To editorialize: Dane and I hope that by getting more information out there in the climbing community, we can get more climbers excited about developing routes in China. Unlike Himalayan mountaineering, rock climbing as a sport is a very new phenomenon in China. Much is happening as more expats begin traveling to new crags to develop. A lot is also happening with their interactions and pedagogy with aspiring local Chinese climbers, too. Dane has been doing a killer job at development, but more manpower would certainly speed up development!
For those of you who have grown accustomed to climbing in route-saturated, developed crags, areas like this are a chance to really explore and possibly put up an FA that will bear your name!
Most likely, climbers looking to access Hardcore will be doing so from overseas (or from distant locales within China, at least).
The most direct way to get to Hardcore is to fly into the lakeside city of Dali in Yunnan, China. However, the airport is fairly small and will likely be more expensive than flying into a larger city. Many people traveling to Dali will opt to fly into Yunnan’s provincial capital, Kunming, and catch a bus from Kunming West Bus Station （昆明西部车站）to Dali. Buses are quite frequent, leaving about every 20 minutes from the station from 7 am to 11 pm. There is also an overnight bus that leaves from downtown; the latter of the two choices will most likely feature a sleeper bus.

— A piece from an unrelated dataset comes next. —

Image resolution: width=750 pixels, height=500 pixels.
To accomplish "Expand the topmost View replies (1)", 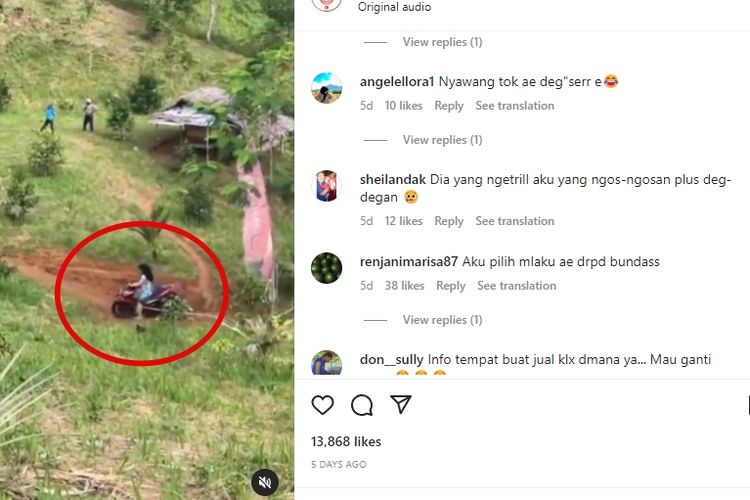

Buses will take you to Xiaguan （下关）which is the more touristy, developed region along Erhai Lake. You can opt to go to Shimenguan from there or base your operations out of Dali Old Town （大理古城）about 15 minutes north. The Old Town while having its touristy elements, feels less like the bizarre overdevelopment that is pervasive in larger Chinese cities.
Whichever location you choose, you will have to hire a van to get you to the north end of Erhai. Usually, you can call a bus/van company and arrange for a driver to pick you up wherever you are staying. It will help to have a friend proficient in Chinese in order to negotiate.

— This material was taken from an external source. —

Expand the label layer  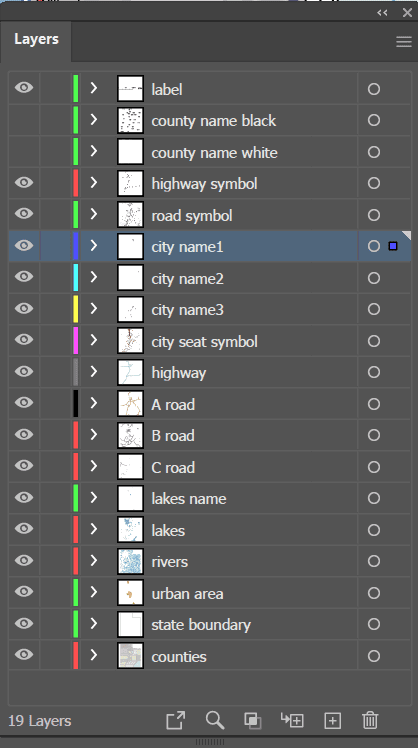click(x=94, y=88)
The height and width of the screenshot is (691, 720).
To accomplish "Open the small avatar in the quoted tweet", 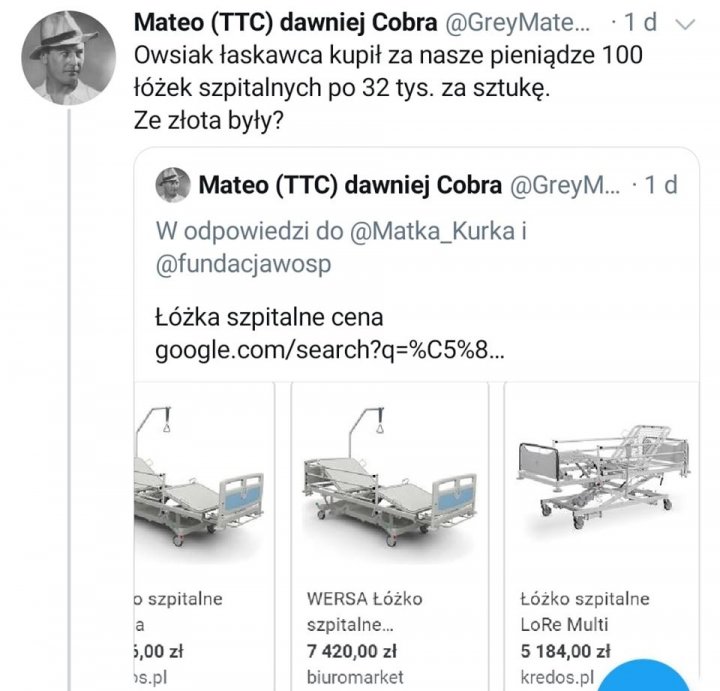I will point(173,185).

The driver should take you north to the town of Shuanglang. Some of the roads will get bumpy as you pass through some of the rapid development areas along the side of the lake. You will know that you have arrived when you enter a small, quaint Chinese village that is ringed to the north by a long-distance train track and, behind that, a massive bridge that is currently under construction as part of a super highway system being built around Erhai. Once you arrive, head into the village, heading north. You will pass through a small open-air market and a few convenient stores that sell some basic provisions that you can bring up to the crag (things likr instant noodles, water, etc.)
Once behind the town, you should be able to see the cliffs. Pass underneath the massive pylons of the super highway and head for the cornfields that blanket the mountain uphill towards the cliffs themselves. Remember, Hardcore is the cliffband on the right if you are looking uphill.
From there, you need to locate one of the many farmers’ paths that run through the fields. Though there are paths that people like Dane know by heart, nothing there is marked, so more likely than not, you will have to intuit your way towards the cliff by following the paths. Follow the farmers’ paths uphill (be careful! The path drops off steeply downhill once you get closer to the crag!).
Once you arrive at the cliffband, there is a broad ledge that varies from the size of small sidewalk to the width of a small road (better for camping). Some of the best camping is farther left down the cliff (if you are facing the cliff) underneath some huge, rounded overhangs.